2006年に創業し「途上国から世界に通用するブランドをつくる」という理念のもと、途上国にある素晴らしい素材や技術に着目。そこに暮らす人々の可能性に光をあて、ものづくりを通して途上国のイメージを変えたいとビジネスを続けているマザーハウス。
現在ではグローバルに約50の店舗を持ち、バングラデシュでは約350人が働く工場も運営し、雇用も創出。マザーハウス代表取締役副社長の山崎大祐は「日本発のブランドとしてファッションで、世界で勝負できるブランドにしたい」と熱く語る。

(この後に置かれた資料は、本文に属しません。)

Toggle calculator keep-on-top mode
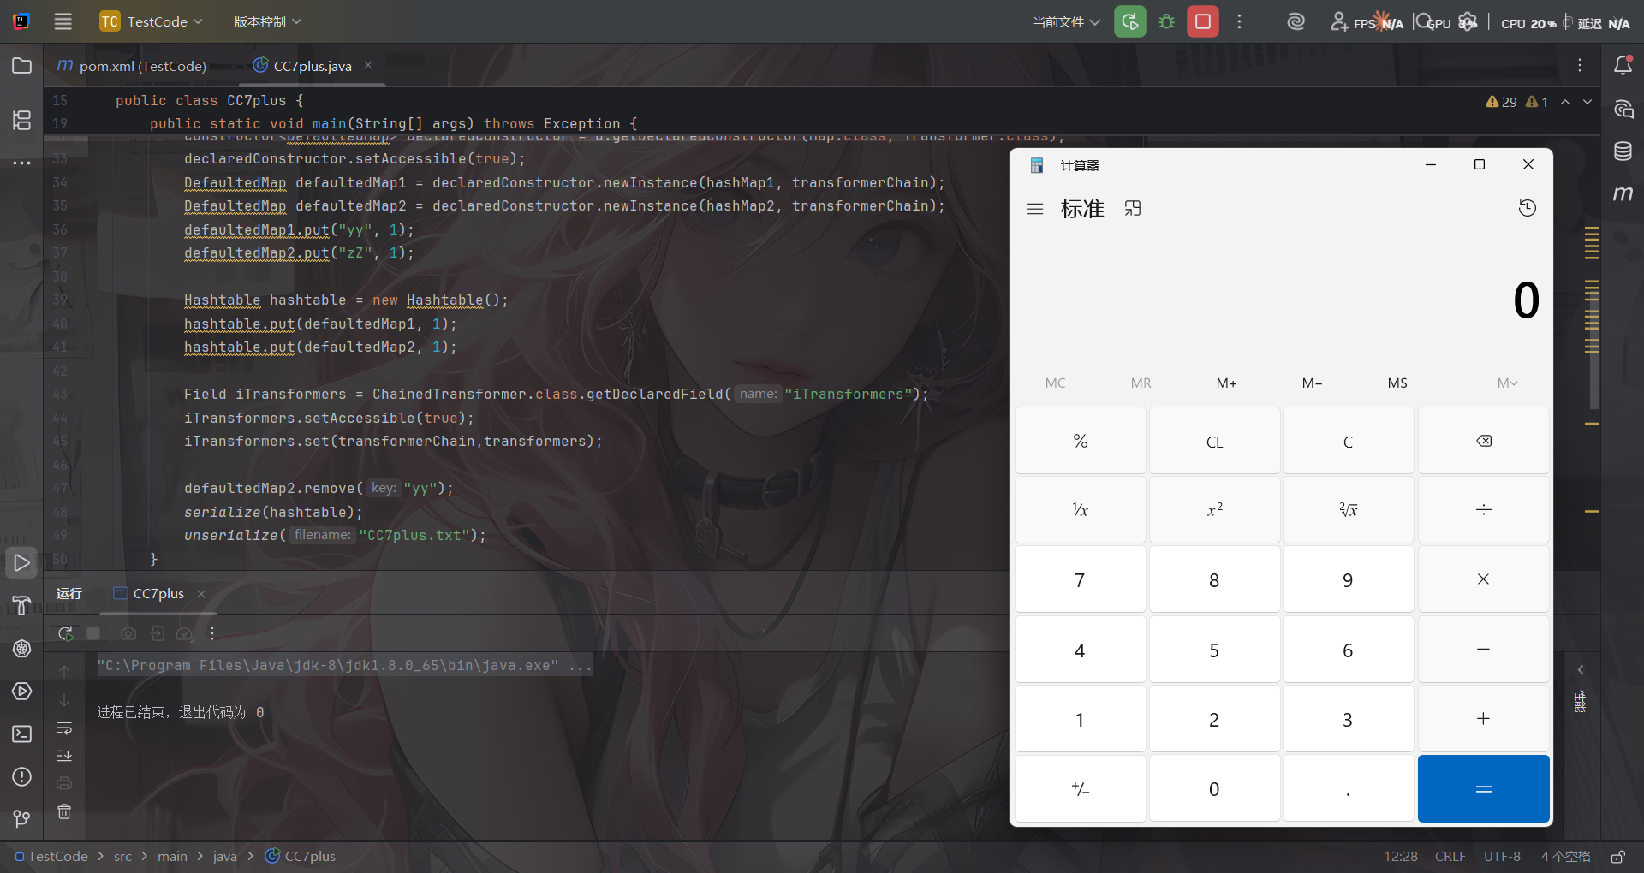Viewport: 1644px width, 873px height. [1133, 208]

ただし、いままでの道筋は順風満帆というわけではなかった。ゴールドマン・サックスの日本法人でアナリストという職と手持ちの資金を投げうってマザーハウスにジョインしたときには、周囲のみなから「山崎はどうかしている」と言われたという。社会が不安定な途上国ではテロが起き、災害があり、乱高下する経済状況に振り回され、経営危機も経験した。
社会を変える、“最初にやる”人たち
「現実と必死に向き合っているときには社会に向き合うことや人のことに想像力を働かせる余裕なんてありませんでした。そんな僕でも学生時代や20代のころには、社会はマイノリティーや弱い立場の人のことを想像しないとダメじゃないかって強く思っていたんですよ。でも自分がベンチャーを始めてみたらそんなことは言っていられなかった」
だからこそ、と山崎はいう。
「やっぱり余力のある人には社会のことを考えて欲しい。利他の心、という言葉がありますが、他にまなざしを向ける余裕がある人は限られています。そういう人からやっていかないと社会は良くならない。なにかを最初にやる人たちってコスト高いじゃないですか。リスクだってあるかもしれないし」
「でもその最初の部分を突破したあとには美しさとか楽しさとか、人の感情を動かすものがある。今日乗ったクラウンも水素で走るという新しい技術に挑戦しているクルマですが、運転していて想像以上に楽しいクルマでしたし」
常に革新と挑戦を続けてきたクラウン。2023年に誕生したセダンタイプの新型クラウンはカーボンニュートラル実現に向けた電動化の選択肢としてハイブリッド車に加えて水素を燃料とする燃料電池車を設定。トヨタの代表車種であるクラウンに、水素社会の広がりをリードするという役割を与えた。
想像以上のクラウンの走り
「クラウンってこんなに楽しいクルマだったんだ、って、いい意味で期待を裏切られたのが試乗した感想です。乗り心地が柔らかくて静かに走る、おとなしいクルマなんだろうなと思っていたんですよ。でも運転してみたら走る喜びみたいなものを感じられて、スポーツモードまでありましたよね」
トヨタのスポーツセダンであるアルテッツァに長年乗っていたという、実はクルマ好きの山崎。「運転していて楽しいし、乗り心地もとてもいい。面白さと快適さのバランスが素晴らしい」と絶賛する。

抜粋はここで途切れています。